» TEXTE FOURNI:

──────────────────────────────

# [proftpd] erreur critique, récuperation de fichiers

## vlotho

Bonjour,

Voilà cette fois j'ai installé un serveur proftpd, mais il y a certaine chose que je ne comprend pas.

j'ai plusieurs utilisateurs. certain fonctionne en local, d'autre, non. et certain ne fonctionne pas du tout ^^ : impossibilité de récupérer les fichiers. il s'affiche bien mais quand on fais un glissé avec filezilla, il met ce message d'erreur :

 *Quote:*   

> Statut :	Connexion à 192.168.1.10:21...
> 
> Statut :	Connexion établie, attente du message d'accueil...
> 
> Réponse :	220 ProFTPD 1.3.1 Server (ProFTP@home) [::ffff:192.168.1.10]
> ...

 

mon fichier proftpd.conf :

 *Quote:*   

> ServerName			"ProFTP@home"
> 
> ServerType			standalone
> 
> #ServerType			inetd
> ...

──────────────────────────────

» DONNÉES AFFICHÉES:
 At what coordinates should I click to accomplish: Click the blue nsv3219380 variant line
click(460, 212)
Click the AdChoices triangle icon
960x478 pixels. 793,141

──────────────────────────────

» ÉNONCÉ DU PROBLÈME: Rédigez la suite du fil de discussion sur l'erreur critique de proftpd, à partir de sa dernière ligne.

» RÉSULTAT OBTENU:
Je ne vois rien d'anormal dans proftpd.log et xferlog

----------

## Kazuya

Hello,

À première vue, je dirais un problème de permission sur le fichier/dossier 

Que te dis un "ls -l" sur le fichier en question ?

----------

## vlotho

 *Quote:*   

> root@SlackWare:~# ls -l /var/www/htdocs/tekinfo/
> 
> total 12
> 
> drwxrwxr-x 2 ecolevideo ftpusers 4096 2009-05-30 14:35 Scripts/
> ...

 

et je me connecte avec le compte ecolevideo ...

----------

## novazur

et ls -d /var/www/htdocs/tekinfo/  ?

----------

## vlotho

 *Quote:*   

> root@SlackWare:~# ls -d /var/www/htdocs/tekinfo/
> 
> /var/www/htdocs/tekinfo//

 

----------

## novazur

grrrr

ls -ld /var/www/htdocs/tekinfo/ voyons !

 :Very Happy: 

----------

## vlotho

 *Quote:*   

> root@SlackWare:~# ls -ld /var/www/htdocs/tekinfo/
> 
> drwxrwxr-x 4 ecolevideo ftpusers 4096 2009-05-30 14:35 /var/www/htdocs/tekinfo//

 

^^

je suis trop con je viens de m'apercevoir que mon serveur était en slackware et pas en gentoo :s, non parce que j'ai aussi une autre machine en gentoo, mais c'est pas le serveur. enfin bon il n'y a pas une grande différence je pense.

----------

## novazur

 *vlotho wrote:*   

> enfin bon il n'y a pas une grande différence je pense.

 

Non, mais il suffit d'une petite nuance...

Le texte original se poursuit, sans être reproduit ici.